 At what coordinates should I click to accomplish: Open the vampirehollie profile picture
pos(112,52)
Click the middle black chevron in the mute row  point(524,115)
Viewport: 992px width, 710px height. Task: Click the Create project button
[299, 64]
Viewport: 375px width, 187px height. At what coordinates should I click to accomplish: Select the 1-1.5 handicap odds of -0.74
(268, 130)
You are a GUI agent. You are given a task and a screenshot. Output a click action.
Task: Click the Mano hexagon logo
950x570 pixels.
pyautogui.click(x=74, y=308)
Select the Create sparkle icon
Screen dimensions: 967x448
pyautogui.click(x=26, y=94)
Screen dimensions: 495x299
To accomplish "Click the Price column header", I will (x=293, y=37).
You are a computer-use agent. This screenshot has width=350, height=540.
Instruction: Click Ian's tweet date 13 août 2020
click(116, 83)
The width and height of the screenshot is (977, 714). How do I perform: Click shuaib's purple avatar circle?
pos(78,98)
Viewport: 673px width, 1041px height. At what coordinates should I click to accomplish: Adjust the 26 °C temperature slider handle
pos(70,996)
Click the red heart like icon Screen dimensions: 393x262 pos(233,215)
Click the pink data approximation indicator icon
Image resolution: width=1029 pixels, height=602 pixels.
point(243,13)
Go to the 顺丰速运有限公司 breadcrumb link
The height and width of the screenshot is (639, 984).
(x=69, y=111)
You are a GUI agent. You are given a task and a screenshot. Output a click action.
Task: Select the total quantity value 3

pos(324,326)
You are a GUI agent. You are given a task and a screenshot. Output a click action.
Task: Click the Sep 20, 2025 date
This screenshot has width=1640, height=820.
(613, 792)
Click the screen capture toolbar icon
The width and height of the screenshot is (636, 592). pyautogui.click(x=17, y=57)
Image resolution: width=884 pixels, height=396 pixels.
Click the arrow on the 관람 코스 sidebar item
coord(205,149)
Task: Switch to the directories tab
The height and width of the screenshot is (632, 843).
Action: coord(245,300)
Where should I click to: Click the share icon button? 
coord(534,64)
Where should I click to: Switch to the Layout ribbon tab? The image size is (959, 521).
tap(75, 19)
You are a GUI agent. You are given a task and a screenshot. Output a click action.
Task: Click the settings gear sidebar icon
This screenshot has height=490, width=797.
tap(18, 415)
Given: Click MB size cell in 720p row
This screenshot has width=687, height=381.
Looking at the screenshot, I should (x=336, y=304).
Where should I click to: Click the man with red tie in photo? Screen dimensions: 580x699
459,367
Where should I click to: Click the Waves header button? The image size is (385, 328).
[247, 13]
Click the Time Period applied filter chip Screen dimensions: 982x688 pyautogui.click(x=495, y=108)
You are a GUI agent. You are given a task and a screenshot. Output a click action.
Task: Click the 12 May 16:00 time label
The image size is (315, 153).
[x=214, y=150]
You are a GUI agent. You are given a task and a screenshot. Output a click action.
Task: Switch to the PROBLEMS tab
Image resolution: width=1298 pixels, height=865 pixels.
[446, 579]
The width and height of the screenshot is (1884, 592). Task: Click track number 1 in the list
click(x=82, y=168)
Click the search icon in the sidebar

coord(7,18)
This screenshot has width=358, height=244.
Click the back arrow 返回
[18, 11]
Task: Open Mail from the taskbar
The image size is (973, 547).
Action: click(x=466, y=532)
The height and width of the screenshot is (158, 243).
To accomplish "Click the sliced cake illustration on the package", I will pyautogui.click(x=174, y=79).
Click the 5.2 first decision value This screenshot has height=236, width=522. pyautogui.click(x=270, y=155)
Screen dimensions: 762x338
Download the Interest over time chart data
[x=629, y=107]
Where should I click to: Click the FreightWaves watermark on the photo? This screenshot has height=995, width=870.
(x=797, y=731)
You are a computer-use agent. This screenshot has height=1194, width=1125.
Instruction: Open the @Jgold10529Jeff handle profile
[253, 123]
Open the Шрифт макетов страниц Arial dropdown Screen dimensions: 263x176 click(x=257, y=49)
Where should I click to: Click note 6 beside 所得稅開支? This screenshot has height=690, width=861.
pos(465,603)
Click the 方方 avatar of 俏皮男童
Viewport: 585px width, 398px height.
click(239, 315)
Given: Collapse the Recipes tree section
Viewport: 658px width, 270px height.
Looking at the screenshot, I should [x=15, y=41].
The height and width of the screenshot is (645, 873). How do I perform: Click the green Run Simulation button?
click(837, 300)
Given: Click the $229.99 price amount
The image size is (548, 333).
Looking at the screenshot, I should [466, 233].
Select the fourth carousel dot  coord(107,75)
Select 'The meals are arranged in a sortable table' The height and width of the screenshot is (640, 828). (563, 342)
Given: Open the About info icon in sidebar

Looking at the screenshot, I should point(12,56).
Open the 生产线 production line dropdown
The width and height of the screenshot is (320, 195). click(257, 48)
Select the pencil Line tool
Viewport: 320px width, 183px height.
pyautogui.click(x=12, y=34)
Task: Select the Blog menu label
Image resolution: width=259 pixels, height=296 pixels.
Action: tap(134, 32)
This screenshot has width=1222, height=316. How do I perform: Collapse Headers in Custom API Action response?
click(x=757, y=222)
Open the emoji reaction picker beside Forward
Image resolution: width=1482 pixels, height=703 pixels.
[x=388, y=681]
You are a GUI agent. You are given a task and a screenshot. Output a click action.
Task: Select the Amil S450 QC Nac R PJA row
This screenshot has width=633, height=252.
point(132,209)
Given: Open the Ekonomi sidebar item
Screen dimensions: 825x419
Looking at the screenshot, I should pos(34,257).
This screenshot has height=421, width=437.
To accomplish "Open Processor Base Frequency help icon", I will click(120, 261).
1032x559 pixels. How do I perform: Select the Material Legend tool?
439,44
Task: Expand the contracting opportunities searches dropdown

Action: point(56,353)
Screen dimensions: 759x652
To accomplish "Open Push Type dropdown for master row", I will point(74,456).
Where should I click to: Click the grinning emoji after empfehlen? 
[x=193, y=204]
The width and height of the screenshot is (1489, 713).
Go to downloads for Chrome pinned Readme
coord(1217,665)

▸ **EXERCISE BRIEF**: The entire listing is to be printed once more, word for word.

▸ **RESPONSE**:
 At what coordinates should I click to accomplish: Open the vampirehollie profile picture
pos(112,52)
Click the middle black chevron in the mute row  point(524,115)
Viewport: 992px width, 710px height. Task: Click the Create project button
[299, 64]
Viewport: 375px width, 187px height. At what coordinates should I click to accomplish: Select the 1-1.5 handicap odds of -0.74
(268, 130)
You are a GUI agent. You are given a task and a screenshot. Output a click action.
Task: Click the Mano hexagon logo
950x570 pixels.
pyautogui.click(x=74, y=308)
Select the Create sparkle icon
Screen dimensions: 967x448
pyautogui.click(x=26, y=94)
Screen dimensions: 495x299
To accomplish "Click the Price column header", I will (x=293, y=37).
You are a computer-use agent. This screenshot has width=350, height=540.
Instruction: Click Ian's tweet date 13 août 2020
click(116, 83)
The width and height of the screenshot is (977, 714). How do I perform: Click shuaib's purple avatar circle?
pos(78,98)
Viewport: 673px width, 1041px height. At what coordinates should I click to accomplish: Adjust the 26 °C temperature slider handle
pos(70,996)
Click the red heart like icon Screen dimensions: 393x262 pos(233,215)
Click the pink data approximation indicator icon
Image resolution: width=1029 pixels, height=602 pixels.
point(243,13)
Go to the 顺丰速运有限公司 breadcrumb link
The height and width of the screenshot is (639, 984).
(x=69, y=111)
You are a GUI agent. You are given a task and a screenshot. Output a click action.
Task: Select the total quantity value 3

pos(324,326)
You are a GUI agent. You are given a task and a screenshot. Output a click action.
Task: Click the Sep 20, 2025 date
This screenshot has width=1640, height=820.
(613, 792)
Click the screen capture toolbar icon
The width and height of the screenshot is (636, 592). pyautogui.click(x=17, y=57)
Image resolution: width=884 pixels, height=396 pixels.
Click the arrow on the 관람 코스 sidebar item
coord(205,149)
Task: Switch to the directories tab
The height and width of the screenshot is (632, 843).
Action: coord(245,300)
Where should I click to: Click the share icon button? 
coord(534,64)
Where should I click to: Switch to the Layout ribbon tab? The image size is (959, 521).
tap(75, 19)
You are a GUI agent. You are given a task and a screenshot. Output a click action.
Task: Click the settings gear sidebar icon
This screenshot has height=490, width=797.
tap(18, 415)
Given: Click MB size cell in 720p row
This screenshot has width=687, height=381.
Looking at the screenshot, I should (x=336, y=304).
Where should I click to: Click the man with red tie in photo? Screen dimensions: 580x699
459,367
Where should I click to: Click the Waves header button? The image size is (385, 328).
[247, 13]
Click the Time Period applied filter chip Screen dimensions: 982x688 pyautogui.click(x=495, y=108)
You are a GUI agent. You are given a task and a screenshot. Output a click action.
Task: Click the 12 May 16:00 time label
The image size is (315, 153).
[x=214, y=150]
You are a GUI agent. You are given a task and a screenshot. Output a click action.
Task: Switch to the PROBLEMS tab
Image resolution: width=1298 pixels, height=865 pixels.
[446, 579]
The width and height of the screenshot is (1884, 592). Task: Click track number 1 in the list
click(x=82, y=168)
Click the search icon in the sidebar

coord(7,18)
This screenshot has width=358, height=244.
Click the back arrow 返回
[18, 11]
Task: Open Mail from the taskbar
The image size is (973, 547).
Action: click(x=466, y=532)
The height and width of the screenshot is (158, 243).
To accomplish "Click the sliced cake illustration on the package", I will pyautogui.click(x=174, y=79).
Click the 5.2 first decision value This screenshot has height=236, width=522. pyautogui.click(x=270, y=155)
Screen dimensions: 762x338
Download the Interest over time chart data
[x=629, y=107]
Where should I click to: Click the FreightWaves watermark on the photo? This screenshot has height=995, width=870.
(x=797, y=731)
You are a computer-use agent. This screenshot has height=1194, width=1125.
Instruction: Open the @Jgold10529Jeff handle profile
[253, 123]
Open the Шрифт макетов страниц Arial dropdown Screen dimensions: 263x176 click(x=257, y=49)
Where should I click to: Click note 6 beside 所得稅開支? This screenshot has height=690, width=861.
pos(465,603)
Click the 方方 avatar of 俏皮男童
Viewport: 585px width, 398px height.
click(239, 315)
Given: Collapse the Recipes tree section
Viewport: 658px width, 270px height.
Looking at the screenshot, I should [x=15, y=41].
The height and width of the screenshot is (645, 873). How do I perform: Click the green Run Simulation button?
click(837, 300)
Given: Click the $229.99 price amount
The image size is (548, 333).
Looking at the screenshot, I should [466, 233].
Select the fourth carousel dot  coord(107,75)
Select 'The meals are arranged in a sortable table' The height and width of the screenshot is (640, 828). (563, 342)
Given: Open the About info icon in sidebar

Looking at the screenshot, I should point(12,56).
Open the 生产线 production line dropdown
The width and height of the screenshot is (320, 195). click(257, 48)
Select the pencil Line tool
Viewport: 320px width, 183px height.
pyautogui.click(x=12, y=34)
Task: Select the Blog menu label
Image resolution: width=259 pixels, height=296 pixels.
Action: tap(134, 32)
This screenshot has width=1222, height=316. How do I perform: Collapse Headers in Custom API Action response?
click(x=757, y=222)
Open the emoji reaction picker beside Forward
Image resolution: width=1482 pixels, height=703 pixels.
[x=388, y=681]
You are a GUI agent. You are given a task and a screenshot. Output a click action.
Task: Select the Amil S450 QC Nac R PJA row
This screenshot has width=633, height=252.
point(132,209)
Given: Open the Ekonomi sidebar item
Screen dimensions: 825x419
Looking at the screenshot, I should pos(34,257).
This screenshot has height=421, width=437.
To accomplish "Open Processor Base Frequency help icon", I will click(120, 261).
1032x559 pixels. How do I perform: Select the Material Legend tool?
439,44
Task: Expand the contracting opportunities searches dropdown

Action: point(56,353)
Screen dimensions: 759x652
To accomplish "Open Push Type dropdown for master row", I will point(74,456).
Where should I click to: Click the grinning emoji after empfehlen? 
[x=193, y=204]
The width and height of the screenshot is (1489, 713).
Go to downloads for Chrome pinned Readme
coord(1217,665)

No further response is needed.